Datensätze
========
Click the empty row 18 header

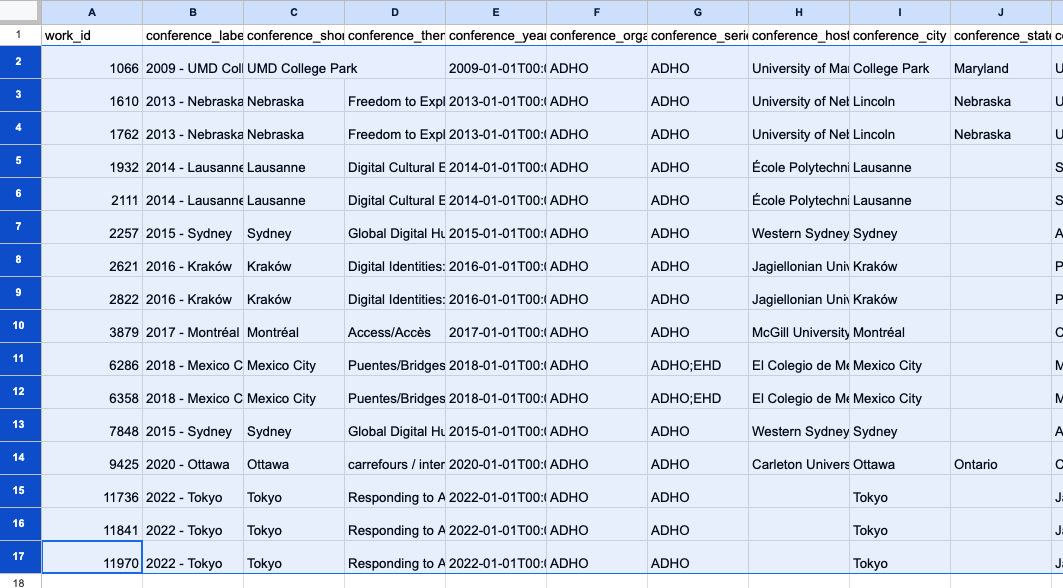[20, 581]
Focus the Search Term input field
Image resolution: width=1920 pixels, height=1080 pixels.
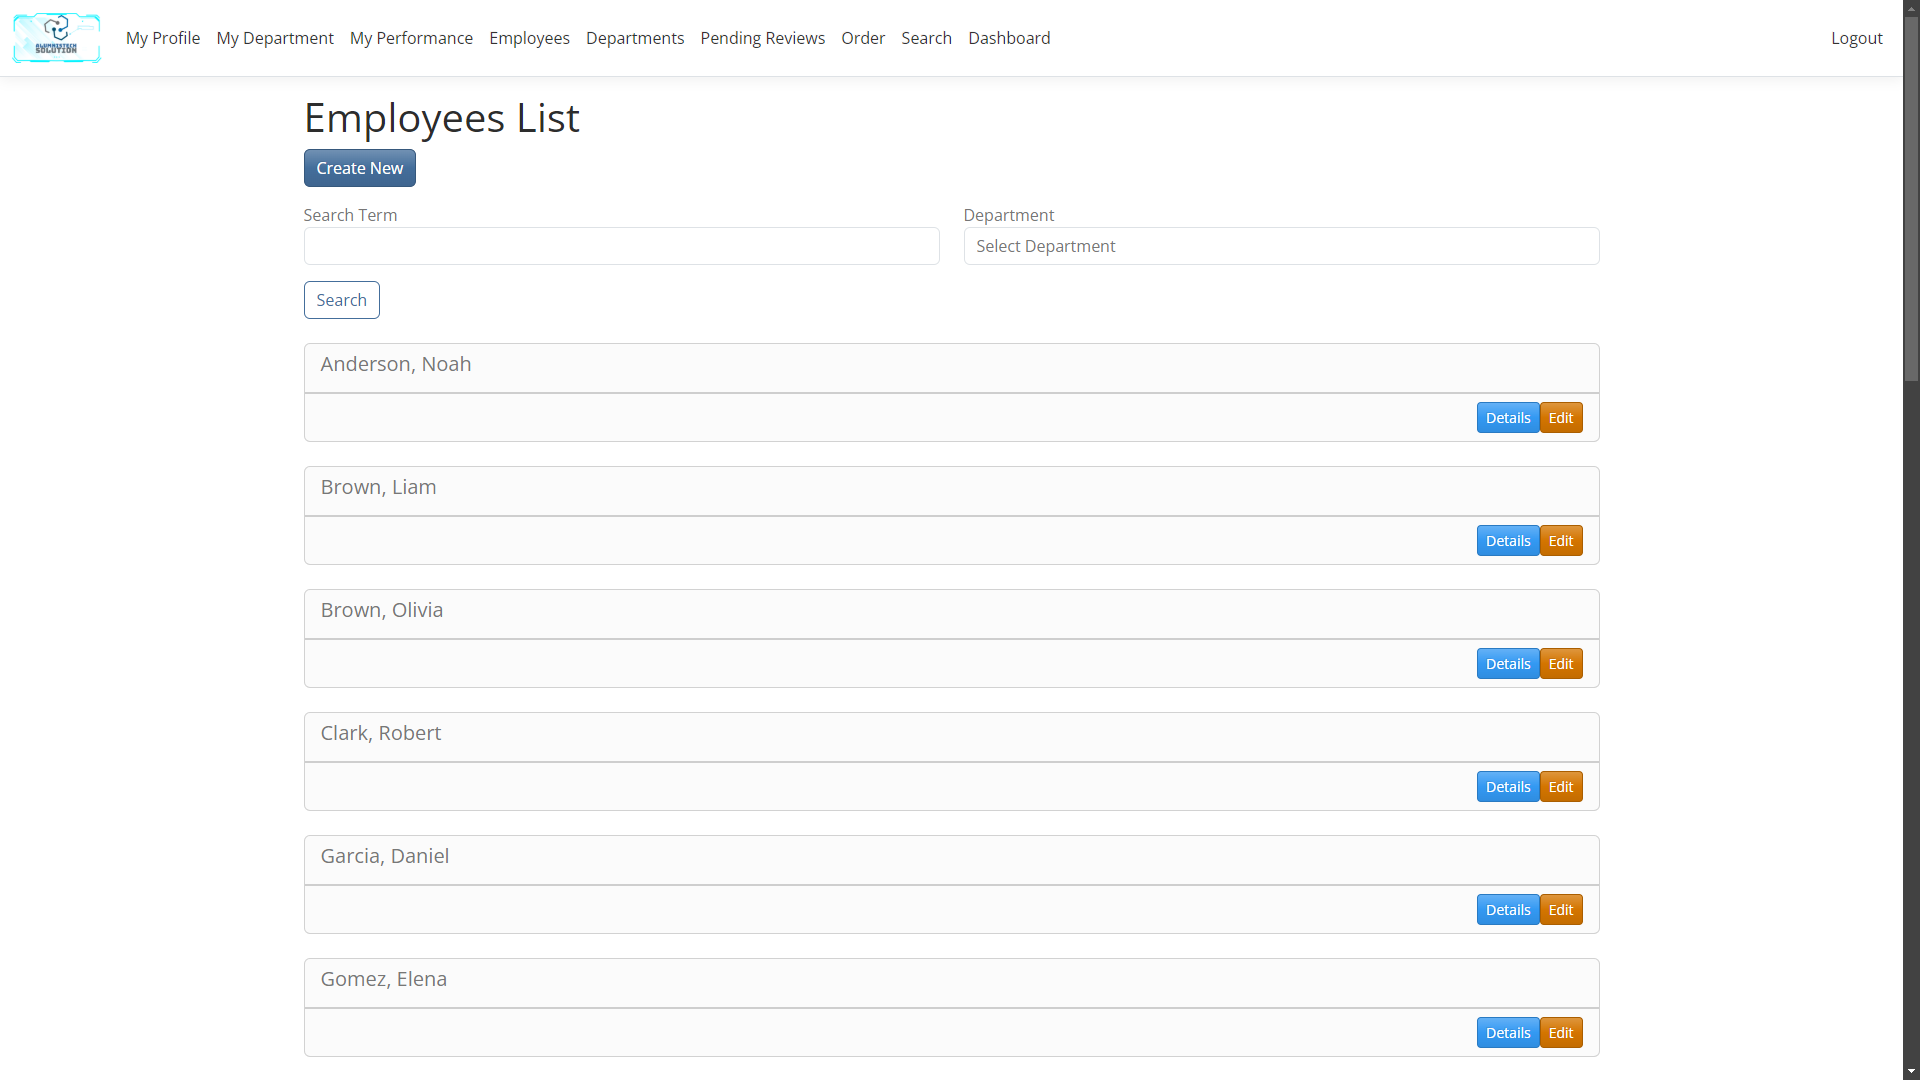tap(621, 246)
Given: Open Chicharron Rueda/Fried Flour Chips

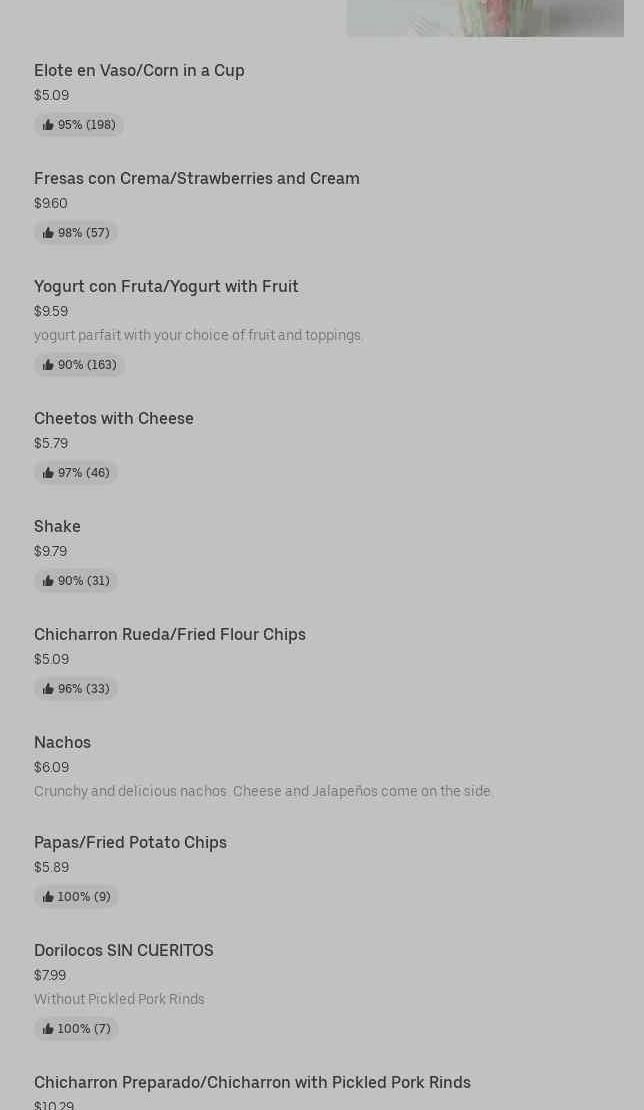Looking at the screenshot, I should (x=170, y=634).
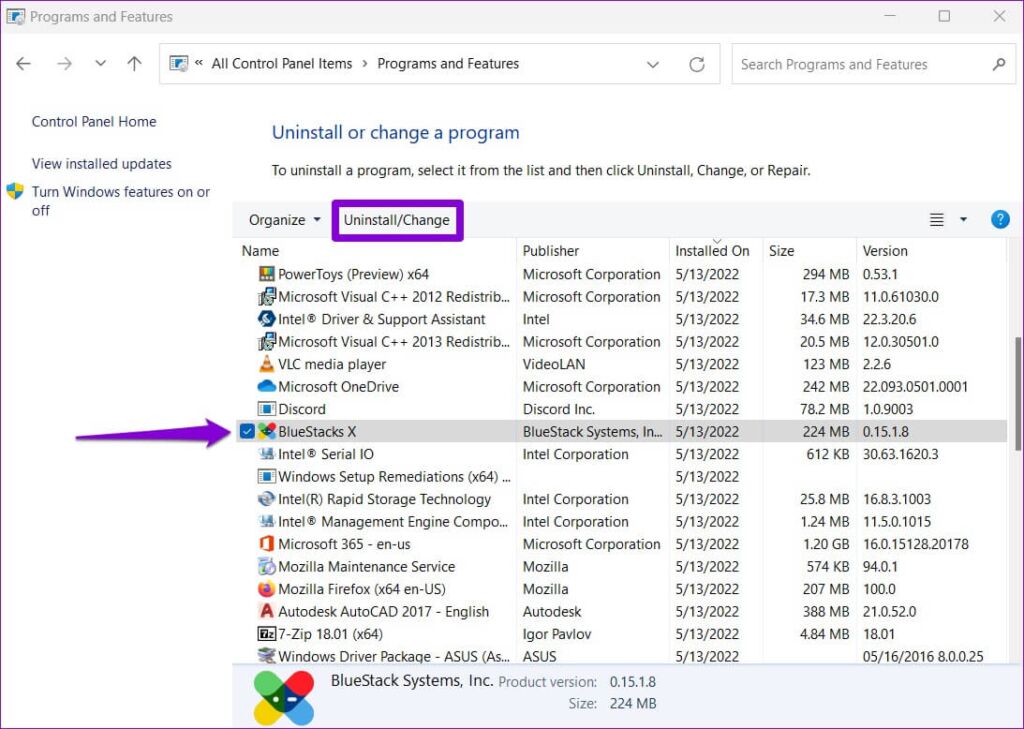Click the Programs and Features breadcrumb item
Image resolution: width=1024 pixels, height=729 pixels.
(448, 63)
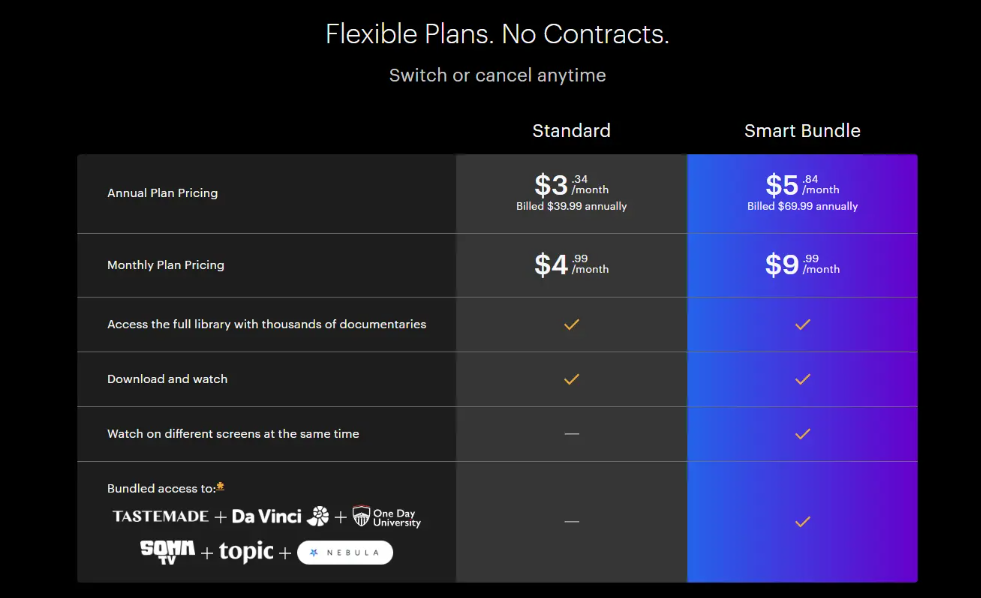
========
▶ _ZIEL_
Wandle bitte den Teil der Daten, der mit der Zeile beginnt, die „Focus the Search Term input field“ enthält, und bis zum Ende der Daten reicht, in eine nummerierte Liste um, wobei beide Enden dazugehören und Leerzeilen entfallen. Lass die Bilder in der Antwort weg.

▶ _MUSTERLÖSUNG_
1. Focus the Search Term input field
2. Image resolution: width=1920 pixels, height=1080 pixels.
3. tap(621, 246)
4. Given: Open Chicharron Rueda/Fried Flour Chips
5. Looking at the screenshot, I should (x=170, y=634).
6. Click the Programs and Features breadcrumb item
7. Image resolution: width=1024 pixels, height=729 pixels.
8. (448, 63)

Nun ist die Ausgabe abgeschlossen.